#### TASK DESCRIPTION:
Would you pull out every line of the material that contains the string "computer"?

#### RECORDED INFORMATION:
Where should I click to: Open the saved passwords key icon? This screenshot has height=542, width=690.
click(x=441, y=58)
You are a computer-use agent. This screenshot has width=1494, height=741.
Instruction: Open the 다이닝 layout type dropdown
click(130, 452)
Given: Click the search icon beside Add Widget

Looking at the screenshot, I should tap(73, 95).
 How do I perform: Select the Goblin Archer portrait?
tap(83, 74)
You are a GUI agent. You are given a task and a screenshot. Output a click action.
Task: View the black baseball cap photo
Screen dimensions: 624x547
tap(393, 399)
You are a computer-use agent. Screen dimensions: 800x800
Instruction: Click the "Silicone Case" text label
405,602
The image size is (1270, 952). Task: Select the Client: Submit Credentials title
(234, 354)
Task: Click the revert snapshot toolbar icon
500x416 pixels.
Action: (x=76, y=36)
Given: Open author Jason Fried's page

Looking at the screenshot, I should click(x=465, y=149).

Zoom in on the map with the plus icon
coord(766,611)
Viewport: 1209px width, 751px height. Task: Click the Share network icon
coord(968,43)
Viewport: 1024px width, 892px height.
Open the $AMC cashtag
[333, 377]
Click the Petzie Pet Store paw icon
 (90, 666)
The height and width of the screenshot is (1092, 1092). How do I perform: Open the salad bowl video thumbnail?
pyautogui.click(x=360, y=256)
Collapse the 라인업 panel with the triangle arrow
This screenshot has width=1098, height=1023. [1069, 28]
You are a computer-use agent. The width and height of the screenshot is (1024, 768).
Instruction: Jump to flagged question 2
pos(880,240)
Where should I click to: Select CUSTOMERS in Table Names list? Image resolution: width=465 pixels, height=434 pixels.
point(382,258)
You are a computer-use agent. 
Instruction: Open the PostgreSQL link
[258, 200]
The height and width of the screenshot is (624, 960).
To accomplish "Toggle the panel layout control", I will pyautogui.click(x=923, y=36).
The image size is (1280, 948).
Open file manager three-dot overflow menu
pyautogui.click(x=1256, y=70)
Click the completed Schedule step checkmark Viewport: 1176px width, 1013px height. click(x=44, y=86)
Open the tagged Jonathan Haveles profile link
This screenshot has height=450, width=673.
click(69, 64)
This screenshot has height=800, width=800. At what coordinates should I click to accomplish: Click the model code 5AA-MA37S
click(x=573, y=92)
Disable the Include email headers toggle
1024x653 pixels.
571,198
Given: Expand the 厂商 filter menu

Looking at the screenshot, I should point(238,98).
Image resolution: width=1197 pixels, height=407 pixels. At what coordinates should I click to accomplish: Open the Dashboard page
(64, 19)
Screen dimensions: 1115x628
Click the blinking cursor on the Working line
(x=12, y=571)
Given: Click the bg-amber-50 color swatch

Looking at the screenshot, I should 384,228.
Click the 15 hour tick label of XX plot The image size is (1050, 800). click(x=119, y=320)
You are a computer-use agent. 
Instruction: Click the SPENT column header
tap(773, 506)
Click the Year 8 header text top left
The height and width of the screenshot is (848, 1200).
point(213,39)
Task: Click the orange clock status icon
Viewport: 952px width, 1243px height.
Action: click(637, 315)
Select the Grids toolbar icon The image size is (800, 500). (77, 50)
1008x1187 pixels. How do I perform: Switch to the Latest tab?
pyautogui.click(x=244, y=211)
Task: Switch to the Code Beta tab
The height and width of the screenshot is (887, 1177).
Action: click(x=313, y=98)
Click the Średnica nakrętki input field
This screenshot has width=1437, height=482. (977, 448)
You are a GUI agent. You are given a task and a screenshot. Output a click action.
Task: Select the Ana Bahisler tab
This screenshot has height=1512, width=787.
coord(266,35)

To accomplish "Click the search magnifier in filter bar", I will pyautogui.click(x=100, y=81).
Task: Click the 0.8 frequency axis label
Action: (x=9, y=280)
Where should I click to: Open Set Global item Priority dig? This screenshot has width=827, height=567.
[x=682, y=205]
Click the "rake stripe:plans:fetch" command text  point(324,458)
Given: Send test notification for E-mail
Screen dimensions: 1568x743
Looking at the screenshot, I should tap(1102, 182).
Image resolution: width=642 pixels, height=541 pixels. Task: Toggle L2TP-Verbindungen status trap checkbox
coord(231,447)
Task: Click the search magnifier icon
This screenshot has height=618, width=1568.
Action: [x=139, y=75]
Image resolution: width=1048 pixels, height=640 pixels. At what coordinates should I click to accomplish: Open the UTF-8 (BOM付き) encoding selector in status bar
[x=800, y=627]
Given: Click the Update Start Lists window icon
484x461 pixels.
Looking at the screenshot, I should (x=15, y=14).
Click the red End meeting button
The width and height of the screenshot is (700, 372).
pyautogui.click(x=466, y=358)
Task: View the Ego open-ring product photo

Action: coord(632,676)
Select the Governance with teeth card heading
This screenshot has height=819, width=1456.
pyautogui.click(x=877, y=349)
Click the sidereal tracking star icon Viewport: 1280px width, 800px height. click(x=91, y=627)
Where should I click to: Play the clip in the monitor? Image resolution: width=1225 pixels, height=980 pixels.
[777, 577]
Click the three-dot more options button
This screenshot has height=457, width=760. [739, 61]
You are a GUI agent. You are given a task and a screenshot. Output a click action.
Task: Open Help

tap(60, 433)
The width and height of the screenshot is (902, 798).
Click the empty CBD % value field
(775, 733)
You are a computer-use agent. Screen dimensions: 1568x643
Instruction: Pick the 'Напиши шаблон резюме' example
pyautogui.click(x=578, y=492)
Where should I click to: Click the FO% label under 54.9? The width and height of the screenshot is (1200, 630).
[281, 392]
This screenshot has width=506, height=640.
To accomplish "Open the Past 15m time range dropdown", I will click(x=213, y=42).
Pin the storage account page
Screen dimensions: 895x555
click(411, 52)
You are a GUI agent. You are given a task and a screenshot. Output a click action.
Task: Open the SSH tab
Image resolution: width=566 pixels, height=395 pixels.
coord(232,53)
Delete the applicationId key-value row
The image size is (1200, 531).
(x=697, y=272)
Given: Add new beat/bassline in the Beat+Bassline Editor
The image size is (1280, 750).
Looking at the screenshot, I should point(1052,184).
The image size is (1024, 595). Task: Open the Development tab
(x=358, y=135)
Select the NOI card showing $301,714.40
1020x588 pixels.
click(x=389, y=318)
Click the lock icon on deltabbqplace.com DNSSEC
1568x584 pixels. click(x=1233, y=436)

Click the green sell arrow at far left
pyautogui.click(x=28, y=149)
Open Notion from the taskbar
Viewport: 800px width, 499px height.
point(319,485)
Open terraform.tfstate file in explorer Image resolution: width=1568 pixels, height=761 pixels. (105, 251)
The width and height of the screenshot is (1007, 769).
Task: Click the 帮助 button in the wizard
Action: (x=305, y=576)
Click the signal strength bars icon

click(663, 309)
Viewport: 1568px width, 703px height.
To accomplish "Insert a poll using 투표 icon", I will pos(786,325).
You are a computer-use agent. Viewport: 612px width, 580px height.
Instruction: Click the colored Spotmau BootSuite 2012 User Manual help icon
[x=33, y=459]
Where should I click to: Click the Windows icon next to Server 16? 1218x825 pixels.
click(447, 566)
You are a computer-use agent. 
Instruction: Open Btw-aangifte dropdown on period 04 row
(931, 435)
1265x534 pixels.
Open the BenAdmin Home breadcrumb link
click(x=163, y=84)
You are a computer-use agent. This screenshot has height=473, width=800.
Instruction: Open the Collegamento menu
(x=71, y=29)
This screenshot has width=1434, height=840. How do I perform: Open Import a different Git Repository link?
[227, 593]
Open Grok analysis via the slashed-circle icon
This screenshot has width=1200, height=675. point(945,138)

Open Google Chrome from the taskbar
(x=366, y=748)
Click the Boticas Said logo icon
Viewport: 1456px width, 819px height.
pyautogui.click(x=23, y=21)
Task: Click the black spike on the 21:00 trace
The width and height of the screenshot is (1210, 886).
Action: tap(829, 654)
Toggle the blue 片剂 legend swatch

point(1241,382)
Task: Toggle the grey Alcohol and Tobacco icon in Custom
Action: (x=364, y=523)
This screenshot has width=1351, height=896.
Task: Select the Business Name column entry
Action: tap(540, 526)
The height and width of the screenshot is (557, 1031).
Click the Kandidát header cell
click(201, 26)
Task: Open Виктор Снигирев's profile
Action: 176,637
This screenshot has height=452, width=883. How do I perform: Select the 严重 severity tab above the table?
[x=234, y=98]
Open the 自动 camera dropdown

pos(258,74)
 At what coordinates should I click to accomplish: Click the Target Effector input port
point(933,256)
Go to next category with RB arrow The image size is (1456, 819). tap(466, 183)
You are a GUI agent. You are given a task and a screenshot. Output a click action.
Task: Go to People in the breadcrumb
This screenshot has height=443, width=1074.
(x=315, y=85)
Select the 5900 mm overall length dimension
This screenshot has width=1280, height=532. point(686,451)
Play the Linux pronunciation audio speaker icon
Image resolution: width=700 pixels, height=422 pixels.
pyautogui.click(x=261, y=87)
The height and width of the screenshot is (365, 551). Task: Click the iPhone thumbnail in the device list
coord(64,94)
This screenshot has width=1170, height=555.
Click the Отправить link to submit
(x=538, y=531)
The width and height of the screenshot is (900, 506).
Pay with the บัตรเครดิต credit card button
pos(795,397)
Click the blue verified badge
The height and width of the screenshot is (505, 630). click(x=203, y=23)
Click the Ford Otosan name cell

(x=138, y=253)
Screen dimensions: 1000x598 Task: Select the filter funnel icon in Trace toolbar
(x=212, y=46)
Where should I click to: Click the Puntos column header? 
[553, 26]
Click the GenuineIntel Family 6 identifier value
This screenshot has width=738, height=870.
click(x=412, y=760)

#### ANSWER AREA:
You are a computer-use agent. This screenshot has width=1494, height=741.
You are a computer-use agent. Screen dimensions: 800x800
You are a computer-use agent. The width and height of the screenshot is (1024, 768).
You are a computer-use agent. 
You are a computer-use agent. 
You are a computer-use agent. Screen dimensions: 1568x643
You are a computer-use agent. Viewport: 612px width, 580px height.
You are a computer-use agent. 
You are a computer-use agent. This screenshot has height=473, width=800.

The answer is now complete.